In June, Reveal News released a scathing investigation which found that hundreds of police officers across the United States were active members of a network of white supremacist Facebook groups that shared racist, anti-Semitic and Islamaphobic memes. Seventy-two police officers in Philadelphia were placed on administrative leave after an investigation by the Plain View Project found racist posts and threats of violence from officers on Facebook.
In 2006, the FBI expressed concern that white nationalist groups were actively attempting to infiltrate police departments. We need to take seriously the fact that the threat of white nationalist violence could be coming from within the systems we depend on to protect us.
Historically, Jews have had an adversarial relationship at times with police. Police arrested hundreds of Jewish women during the 1909 garment workers strike. The classic Yiddish anarchist song “In Ale Gasn” (Everywhere You Look) includes the jubilant chorus “Hey hey, daloy poliezei” (down with the police).
In 2018, 14 Jews were arrested shortly after the Tree of Life shooting for protesting a Republican club in New York that had hosted the white nationalist group the Proud Boys. More recently, Jewish activists protesting the mistreatment of asylum seekers in detention camps run by ICE and CBP have been arrested at actions across the country. Livestream footage from a protest in Washington, D.C., showed police shoving protesters and attempting to drive police vehicles through a crowd of protesters.
I cannot reconcile the difference in how police treat us when we are praying in our synagogues compared to how they treat us when we are praying with our feet.
How can we uphold the commandment to care for the stranger when our religious schools hold contracts with the Department of Homeland Security, which is currently rounding up and caging children seeking asylum from unspeakable atrocities in Central America? Why do we even bother wondering why our communities aren’t more diverse when black and Latinx Jews, LGBT Jews, undocumented Jews and disabled Jews are not going to feel safe in spaces with a police officer guarding the door?
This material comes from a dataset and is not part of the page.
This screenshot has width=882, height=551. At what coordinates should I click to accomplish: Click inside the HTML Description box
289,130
We need to see the cop car in the shul parking lot as a sign that the greater community has failed to protect us. If we had a functioning safety apparatus in place, people planning on violently terrorizing Jews would be apprehended before they ever reach a synagogue.
Cop cars in the parking lot, like the rituals we endure to fly on a plane, are simply meaningless security theater that do nothing but make us feel safe. The safety concerns facing the entire Jewish community, both in Israel and the Diaspora, are serious. But police departments that injure Jews, retaliate against community demands for accountability, kill children, give Nazis safe passage to harass people at Pride and invest $650,000 in ensuring that members of white nationalist groups can gather safely without having to face the slightest bit of accountability from the greater community are not the answer.
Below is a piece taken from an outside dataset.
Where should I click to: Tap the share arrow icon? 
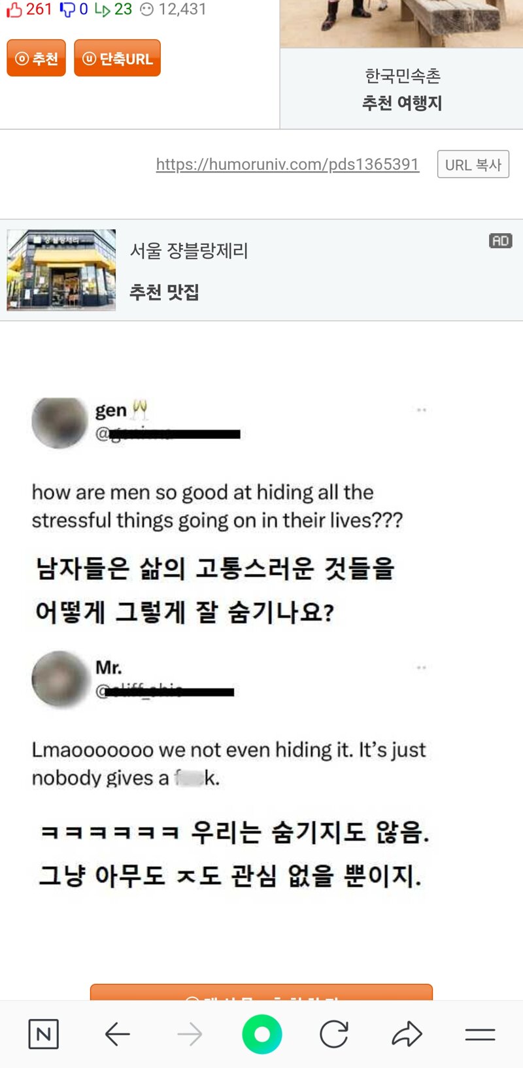click(x=407, y=1035)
I don’t have an 18-point plan for alternative systems to police providing synagogue security, but we have to at least start having a conversation about next steps. What if rabbis and synagogues used their social clout and long-standing relationships with police departments to start having difficult discussions about police brutality and ensuring departments have systems in place to remove racist and anti-Semitic officers? What if departments and police unions didn’t assume that criticisms or demands for accountability were being made in bad faith?
A good first step for our communities would be viewing the police as only one small component of synagogue security, along with partnering with existing organizations envisioning alternatives to police. Many racial justice and immigration advocacy groups already have trained crowd safety teams that are providing security and accompaniment to vulnerable groups.
My friend was still experiencing so much pain in their leg weeks after being assaulted by an officer that they could no longer walk to synagogue on Shabbat. Instead of keeping them safe from threats to the community, local police have made it more difficult for them to participate in communal Jewish life. At this point, having to see a police car in the synagogue parking lot would only add insult to injury.